This is the first time I have come to a site like this, but I need advice. And the internet is the best place for that, right?
I have been dating the same guy for around 4 yrs now. We've had our up and our downs, but we have managed to work through them all successfully (for the most part).
I'm new to this. Even though I've worn diapers for around 3 yrs now, everything is still new to me. I never really delved into it like he did. Even though I love it when he wears diapers, messes in them, etc. I even love it when he puts them on me, and I use them, or am forced to use them.
But I've come to the point where I don't think what I am doing is enough for him. Though I've tried talking to him about what he wants and needs, and what I want and need...it never really goes anywhere. He changes the subject or ignores it completely.
He watches porn constantly with diapered girls. Its not the porn that bothers me. Its the fact that we rarely have sex anymore, and the amount of porn he watches has gone up significantly.
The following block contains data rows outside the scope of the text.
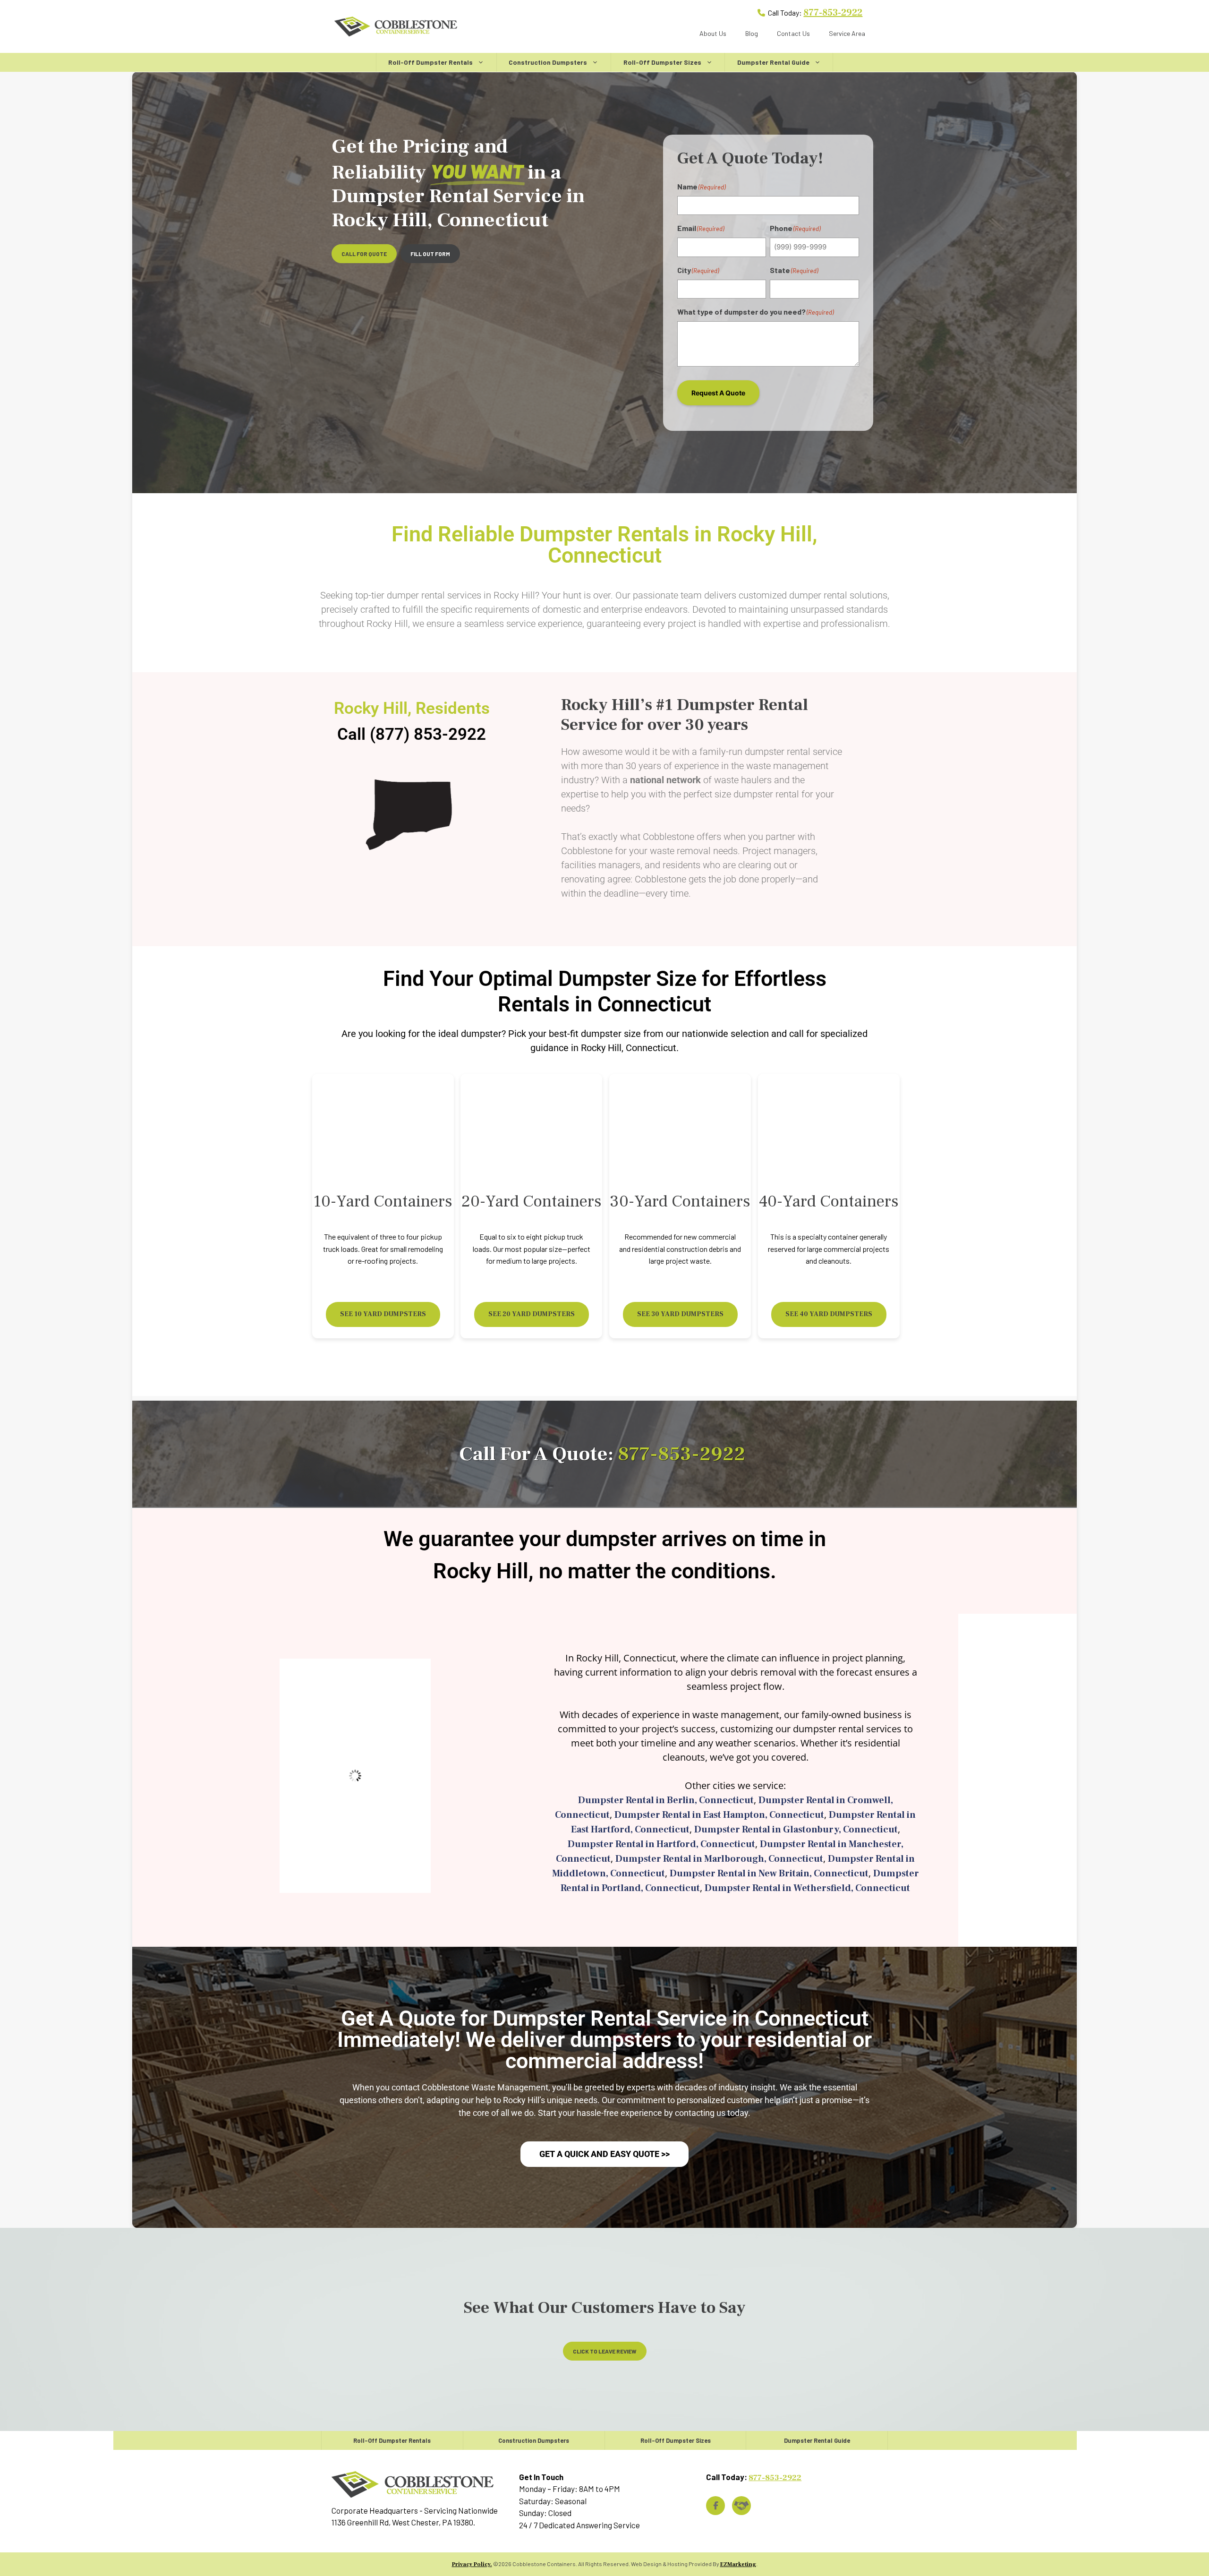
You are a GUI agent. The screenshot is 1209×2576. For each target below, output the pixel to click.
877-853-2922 (832, 13)
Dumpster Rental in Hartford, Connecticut (661, 1844)
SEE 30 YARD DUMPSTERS (680, 1314)
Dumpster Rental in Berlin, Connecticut (666, 1800)
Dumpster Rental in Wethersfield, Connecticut (807, 1888)
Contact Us (793, 33)
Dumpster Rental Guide (773, 62)
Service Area (847, 33)
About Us (712, 33)
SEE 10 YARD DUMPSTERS (383, 1314)
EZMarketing (738, 2564)
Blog (751, 33)
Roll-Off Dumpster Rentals (430, 62)
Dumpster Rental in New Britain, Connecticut (769, 1873)
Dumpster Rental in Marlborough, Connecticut (719, 1859)
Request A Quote (718, 393)
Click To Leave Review (605, 2351)
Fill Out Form (430, 253)
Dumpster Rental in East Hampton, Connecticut (719, 1815)
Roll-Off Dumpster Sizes (662, 62)
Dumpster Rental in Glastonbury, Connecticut (796, 1829)
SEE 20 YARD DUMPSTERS (531, 1314)
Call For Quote (364, 253)
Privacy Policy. (472, 2564)
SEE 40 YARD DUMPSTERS (828, 1314)
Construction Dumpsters (548, 62)
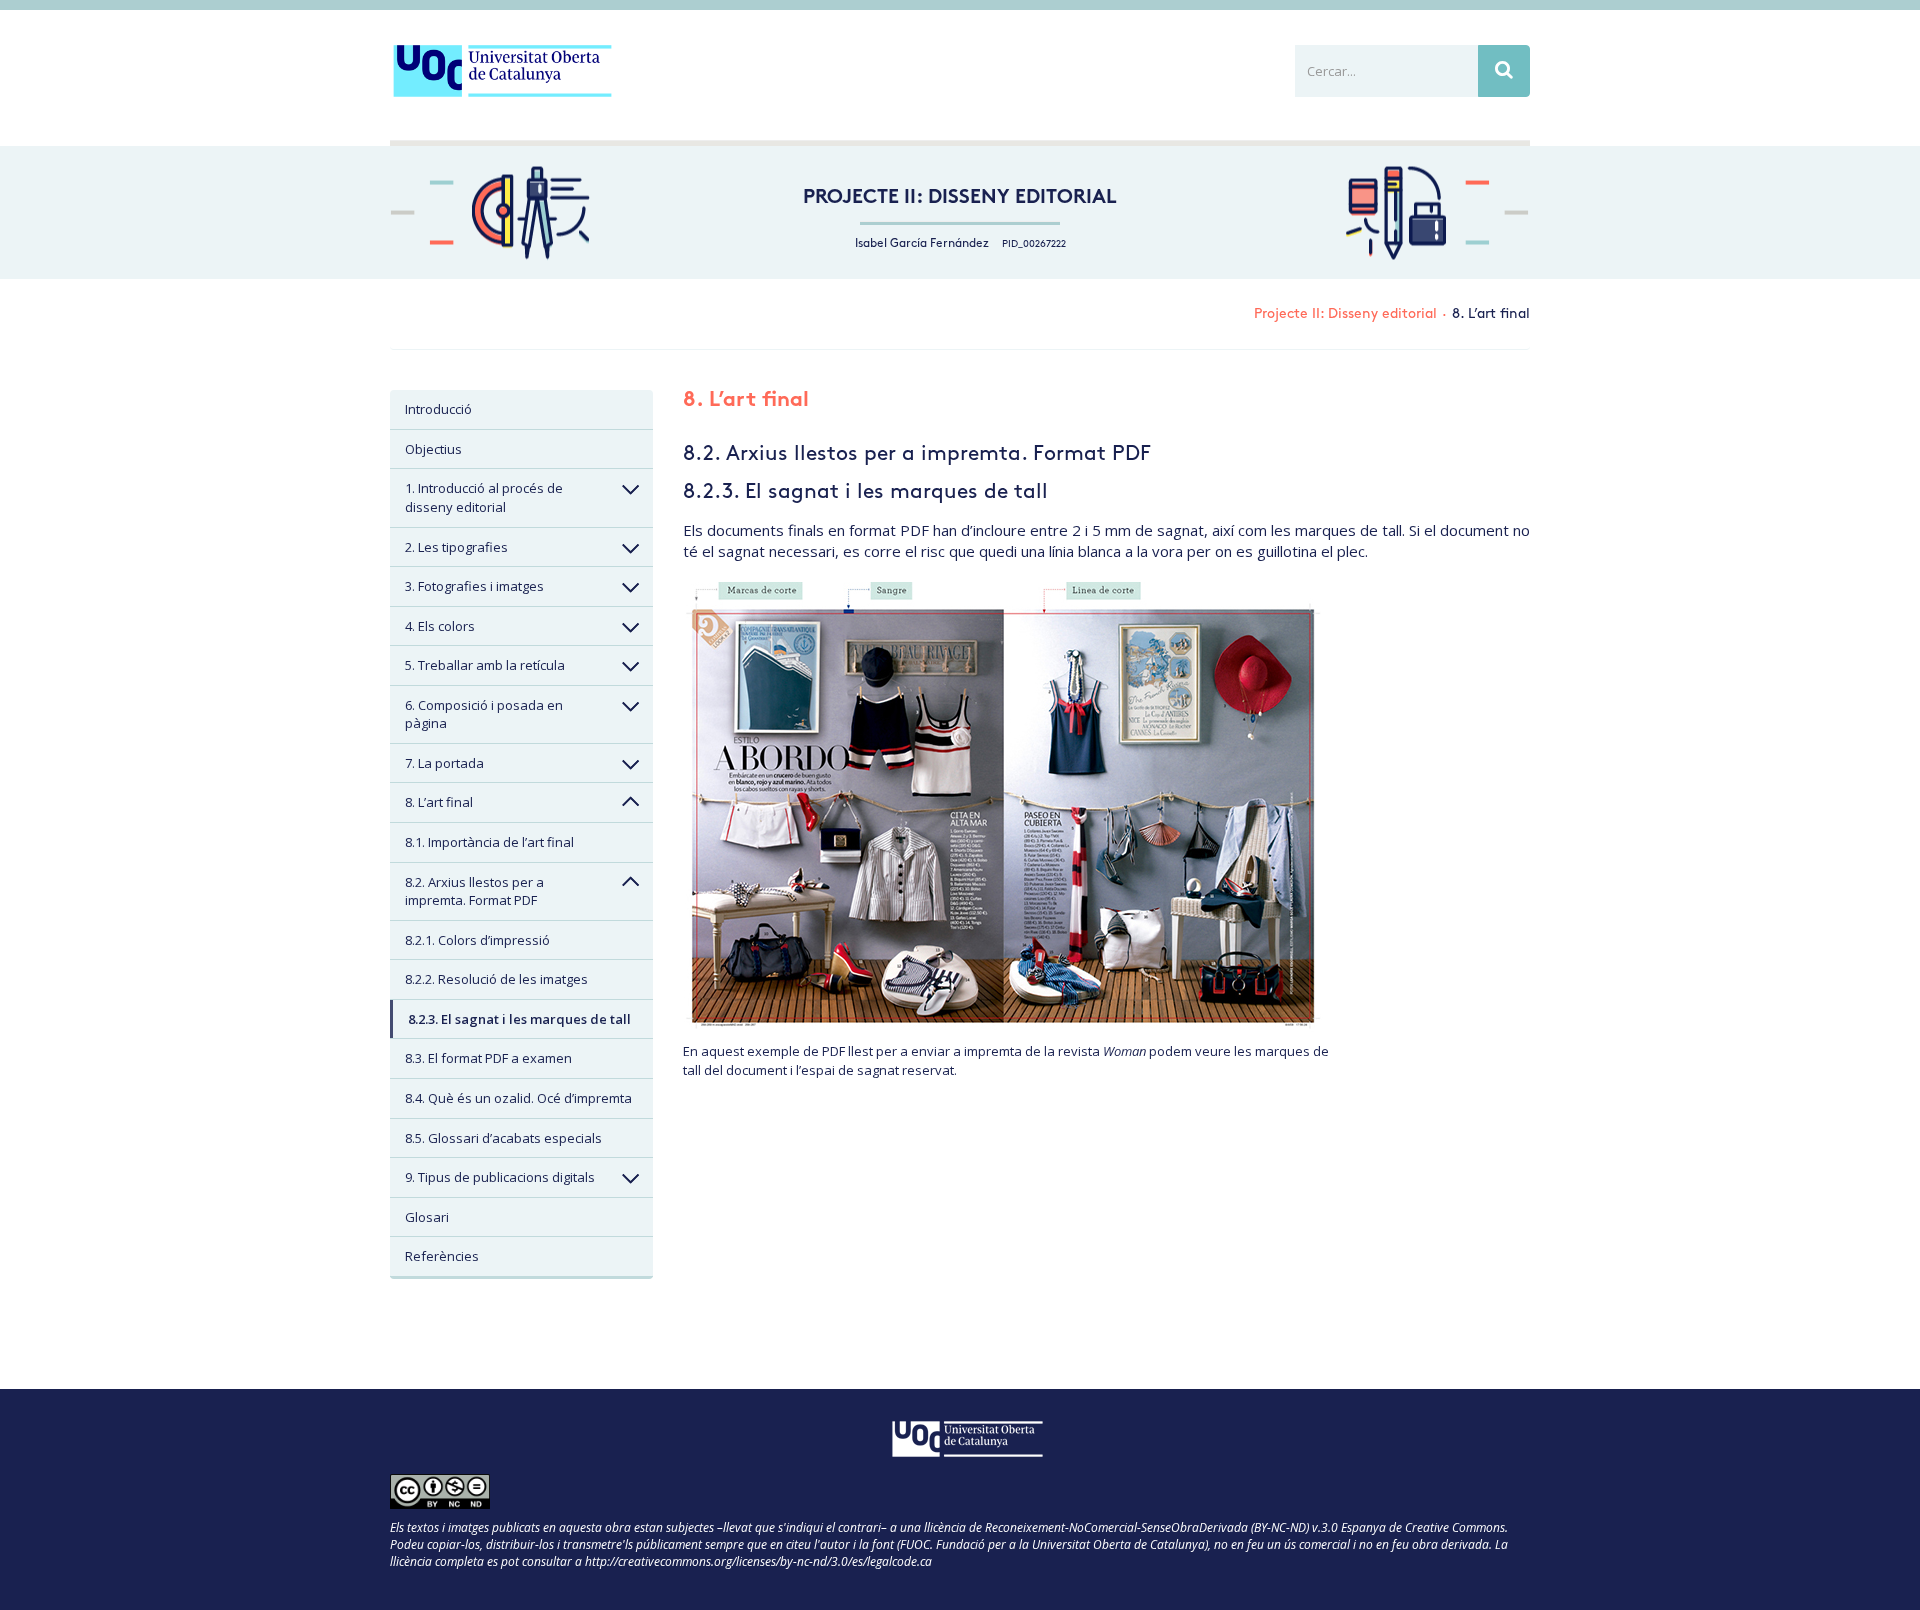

I'm not sure if I am just being insecure or not, but it bothers me. More than it should because of the lack of intimacy in our relationship. I've told him, repeatedly, that I don't care how weird he thinks something is, I am willing to do it at least once to see if I like it. That's how it was with diapers in the beginning, and now I love them. I'm not afraid to try new things.
He just seems so closed off to me about this fetish that we have both have. I'm confused and honestly lonely, because I feel most of the things out there are also for men and not for women. So I don't know what to do. I don't know how to handle this anymore.